■ Extracted records:
════════════════
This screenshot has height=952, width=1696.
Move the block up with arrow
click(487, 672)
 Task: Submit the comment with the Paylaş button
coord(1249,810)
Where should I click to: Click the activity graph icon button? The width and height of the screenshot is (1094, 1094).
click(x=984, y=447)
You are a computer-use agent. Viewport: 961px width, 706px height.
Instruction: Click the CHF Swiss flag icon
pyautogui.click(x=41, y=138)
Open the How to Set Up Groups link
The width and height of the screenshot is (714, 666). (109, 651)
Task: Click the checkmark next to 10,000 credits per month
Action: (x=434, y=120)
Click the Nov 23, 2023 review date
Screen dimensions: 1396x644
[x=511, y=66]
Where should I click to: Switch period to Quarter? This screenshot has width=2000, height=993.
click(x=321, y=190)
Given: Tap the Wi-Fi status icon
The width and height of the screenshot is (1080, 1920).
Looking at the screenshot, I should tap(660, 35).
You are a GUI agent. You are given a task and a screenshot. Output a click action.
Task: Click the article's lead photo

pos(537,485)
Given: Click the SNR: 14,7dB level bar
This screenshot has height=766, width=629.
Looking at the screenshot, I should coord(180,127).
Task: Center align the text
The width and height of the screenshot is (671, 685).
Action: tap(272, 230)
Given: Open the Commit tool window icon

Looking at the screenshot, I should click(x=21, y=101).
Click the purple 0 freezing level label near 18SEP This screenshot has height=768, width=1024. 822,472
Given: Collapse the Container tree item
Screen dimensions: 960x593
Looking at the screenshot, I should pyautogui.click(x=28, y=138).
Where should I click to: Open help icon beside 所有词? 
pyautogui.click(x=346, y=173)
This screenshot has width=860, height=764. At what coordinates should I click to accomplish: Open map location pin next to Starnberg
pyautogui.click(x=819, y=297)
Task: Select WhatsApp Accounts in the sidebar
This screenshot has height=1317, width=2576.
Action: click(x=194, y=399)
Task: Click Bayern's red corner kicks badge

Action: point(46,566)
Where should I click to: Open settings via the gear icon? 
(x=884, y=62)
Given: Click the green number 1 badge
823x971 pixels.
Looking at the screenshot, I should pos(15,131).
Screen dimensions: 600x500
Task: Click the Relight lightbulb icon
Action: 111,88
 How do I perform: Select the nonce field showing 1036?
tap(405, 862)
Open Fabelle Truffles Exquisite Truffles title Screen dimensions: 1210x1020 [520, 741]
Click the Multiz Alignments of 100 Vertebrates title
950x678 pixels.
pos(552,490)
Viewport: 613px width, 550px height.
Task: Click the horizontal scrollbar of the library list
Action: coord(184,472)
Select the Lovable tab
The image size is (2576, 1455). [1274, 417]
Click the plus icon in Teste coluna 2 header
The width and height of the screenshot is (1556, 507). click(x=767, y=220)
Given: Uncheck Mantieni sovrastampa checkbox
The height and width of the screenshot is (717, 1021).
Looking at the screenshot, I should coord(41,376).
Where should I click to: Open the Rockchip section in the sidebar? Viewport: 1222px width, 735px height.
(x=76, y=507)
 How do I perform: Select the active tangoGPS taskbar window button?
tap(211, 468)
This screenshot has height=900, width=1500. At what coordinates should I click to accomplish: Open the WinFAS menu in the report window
════════════════
■ TASK ITEM:
The answer must be an exact transcription of every record above.

■ ANSWER SECTION:
This screenshot has height=952, width=1696.
Move the block up with arrow
click(487, 672)
 Task: Submit the comment with the Paylaş button
coord(1249,810)
Where should I click to: Click the activity graph icon button? The width and height of the screenshot is (1094, 1094).
click(x=984, y=447)
You are a computer-use agent. Viewport: 961px width, 706px height.
Instruction: Click the CHF Swiss flag icon
pyautogui.click(x=41, y=138)
Open the How to Set Up Groups link
The width and height of the screenshot is (714, 666). (109, 651)
Task: Click the checkmark next to 10,000 credits per month
Action: (x=434, y=120)
Click the Nov 23, 2023 review date
Screen dimensions: 1396x644
[x=511, y=66]
Where should I click to: Switch period to Quarter? This screenshot has width=2000, height=993.
click(x=321, y=190)
Given: Tap the Wi-Fi status icon
The width and height of the screenshot is (1080, 1920).
Looking at the screenshot, I should tap(660, 35).
You are a GUI agent. You are given a task and a screenshot. Output a click action.
Task: Click the article's lead photo

pos(537,485)
Given: Click the SNR: 14,7dB level bar
This screenshot has height=766, width=629.
Looking at the screenshot, I should coord(180,127).
Task: Center align the text
The width and height of the screenshot is (671, 685).
Action: tap(272, 230)
Given: Open the Commit tool window icon

Looking at the screenshot, I should click(x=21, y=101).
Click the purple 0 freezing level label near 18SEP This screenshot has height=768, width=1024. 822,472
Given: Collapse the Container tree item
Screen dimensions: 960x593
Looking at the screenshot, I should pyautogui.click(x=28, y=138).
Where should I click to: Open help icon beside 所有词? 
pyautogui.click(x=346, y=173)
This screenshot has width=860, height=764. At what coordinates should I click to accomplish: Open map location pin next to Starnberg
pyautogui.click(x=819, y=297)
Task: Select WhatsApp Accounts in the sidebar
This screenshot has height=1317, width=2576.
Action: click(x=194, y=399)
Task: Click Bayern's red corner kicks badge

Action: point(46,566)
Where should I click to: Open settings via the gear icon? 
(x=884, y=62)
Given: Click the green number 1 badge
823x971 pixels.
Looking at the screenshot, I should pos(15,131).
Screen dimensions: 600x500
Task: Click the Relight lightbulb icon
Action: 111,88
 How do I perform: Select the nonce field showing 1036?
tap(405, 862)
Open Fabelle Truffles Exquisite Truffles title Screen dimensions: 1210x1020 [520, 741]
Click the Multiz Alignments of 100 Vertebrates title
950x678 pixels.
pos(552,490)
Viewport: 613px width, 550px height.
Task: Click the horizontal scrollbar of the library list
Action: coord(184,472)
Select the Lovable tab
The image size is (2576, 1455). [1274, 417]
Click the plus icon in Teste coluna 2 header
The width and height of the screenshot is (1556, 507). click(x=767, y=220)
Given: Uncheck Mantieni sovrastampa checkbox
The height and width of the screenshot is (717, 1021).
Looking at the screenshot, I should coord(41,376).
Where should I click to: Open the Rockchip section in the sidebar? Viewport: 1222px width, 735px height.
(x=76, y=507)
 How do I perform: Select the active tangoGPS taskbar window button?
tap(211, 468)
This screenshot has height=900, width=1500. At what coordinates should I click to accomplish: Open the WinFAS menu in the report window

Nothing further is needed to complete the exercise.